As I acknowledged in this overview the other day, the 2016 Eastern Conference season has been “the teasing season.” Don’t like how an East team is performing? Wait five minutes (or more precisely, five games). This portrait of constant flux and abrupt change remains intact — it’s the stability of instability, one could say.
The Hawks are very much a part of this reality.
After “that idiot” wrote about the grim and dark nature of the Hawks’ season, following two bad home losses right out of the chute after the All-Star break, Atlanta has gone 8-2 in its last 10 games.
The only two NBA teams better than the Hawks in that period of time? The only two teams you could possibly expect: the Warriors and the Spurs (9-1 apiece in that stretch).
The Hawks — ever since the writing of that doomsday piece — have lost three times. Twice, they lost to the Warriors, and both times, they either led or tied the NBA champions in the fourth quarter. They overcame a huge deficit at home and forced the Warriors to subdue them in the final minutes of the fourth quarter. In Oakland roughly a week later, the Hawks took the Warriors to overtime and nearly snapped Golden State’s home-court winning streak.
Even when losing twice, the Hawks acquitted themselves quite well. The only other loss over the past 11 games? A narrow road loss in Toronto against the Raptors. Atlanta overcame every other opponent on its schedule, including the Clippers and Jazz on an extended Western road trip.

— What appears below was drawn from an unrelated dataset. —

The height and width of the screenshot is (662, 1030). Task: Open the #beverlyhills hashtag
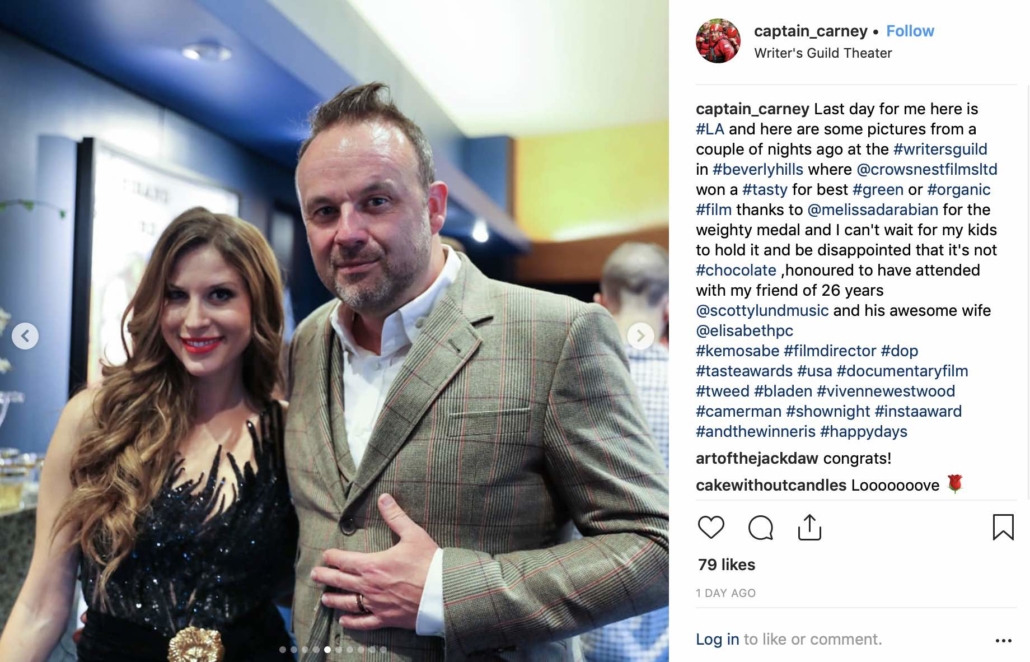[757, 169]
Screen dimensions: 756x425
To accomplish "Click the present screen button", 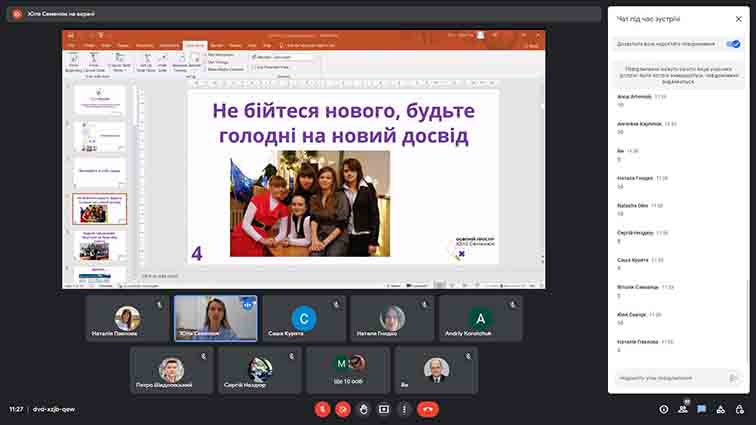I will coord(384,409).
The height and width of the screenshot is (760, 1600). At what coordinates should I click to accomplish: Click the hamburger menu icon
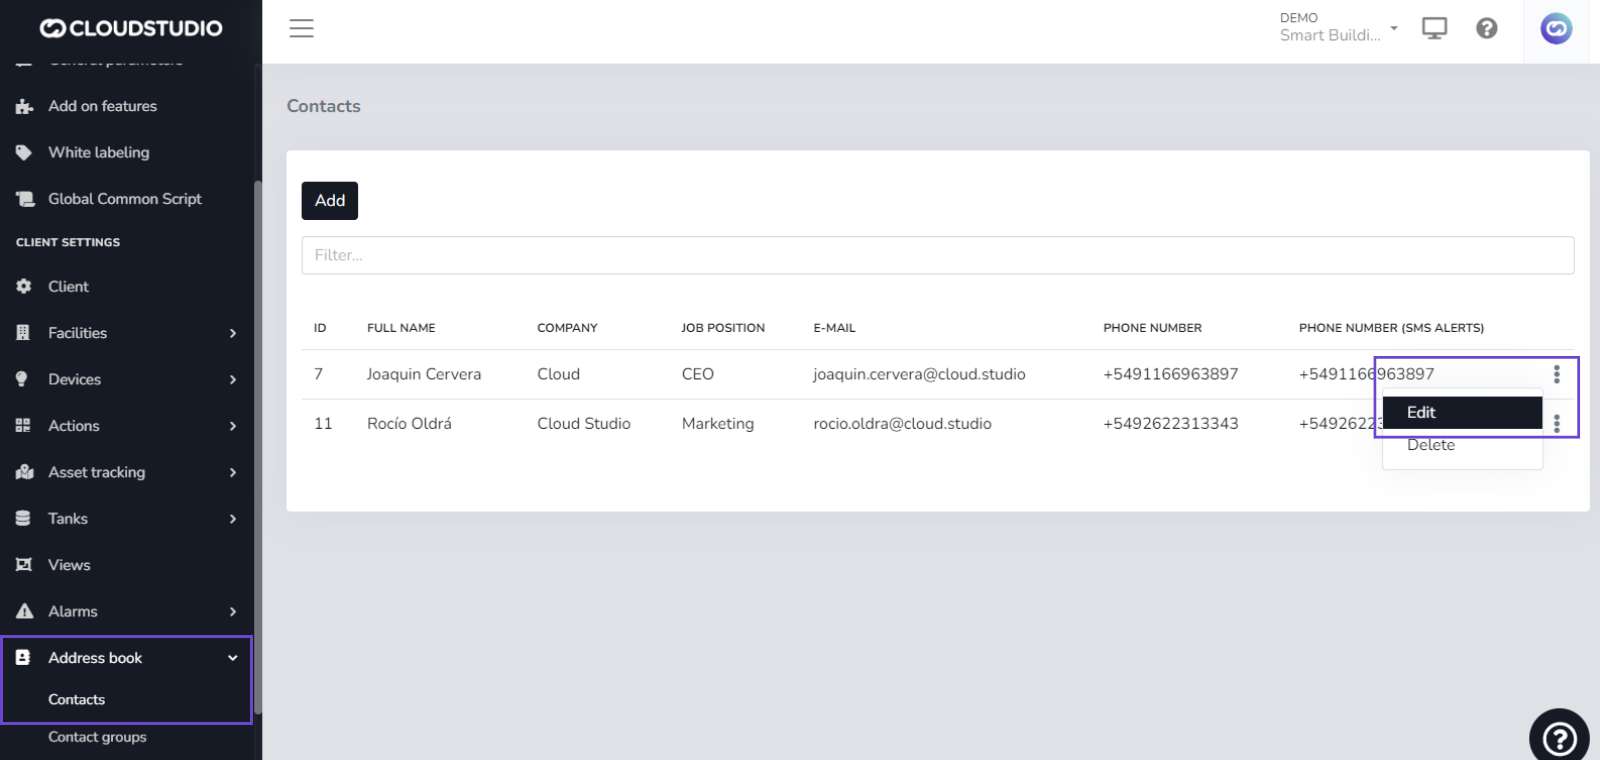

In short, the Hawks are giving nothing away. They’re beating every single team they’re supposed to… and even a few they’re not. Moreover, they’re compensating for limitations with the kind of resourcefulness last season’s group displayed on a much more regular basis.
Consider this: Wednesday night’s win over the Detroit Pistons was achieved in spite of the (season-consuming) injury to Tiago Splitter. The loss of a valued backup big man against a team with Andre Drummond figured to be pivotal, if not decisive. The Hawks shrugged it off by getting to the free throw line 34 times and making 28 tries to power their offense. Moreover, Atlanta scored 118 points despite getting only four of those points from Kyle Korver, whose numbers have fallen off sharply this season. The Hawks used 43 bench points (18 from Dennis Schroder) to answer the Pistons’ foremost questions.
Consider this example a few days before the win in The Palace of Auburn Hills: In a 29-point win over the Indiana Pacers over the weekend, the Hawks got just six points from Jeff Teague. Holding Indiana to only 75 points with a blitzing defense that constantly got into passing lanes and made deflections was more than enough to achieve victory. Teague didn’t have to deliver glowing numbers.
No predictions or proclamations will be made in relationship to the next month — I’ve learned not to play that game anymore this season — but know this: Atlanta wondered what kind of playoff team it could have been last season had Thabo Sefolosha played. This year, the Hawks will get to find out, and if Sefolosha really is as important as team insiders felt he was in 2015, Atlanta could not only get the third seed; the Hawks could use that seed to make a run to the East Finals.
No predictions, but my goodness, how different the world looks from the state of Georgia compared to three and a half weeks ago. It’s just the latest abrupt turn in a Hawks season which has witnessed two winning streaks of at least six games… and four separate (unbundled) instances in which Atlanta has lost four out of five games.
Yes, this is just another plot twist in the NBA’s Eastern Conference for 2016… but it might be the plot twist that transforms the way the Atlanta Hawks remember this regular season.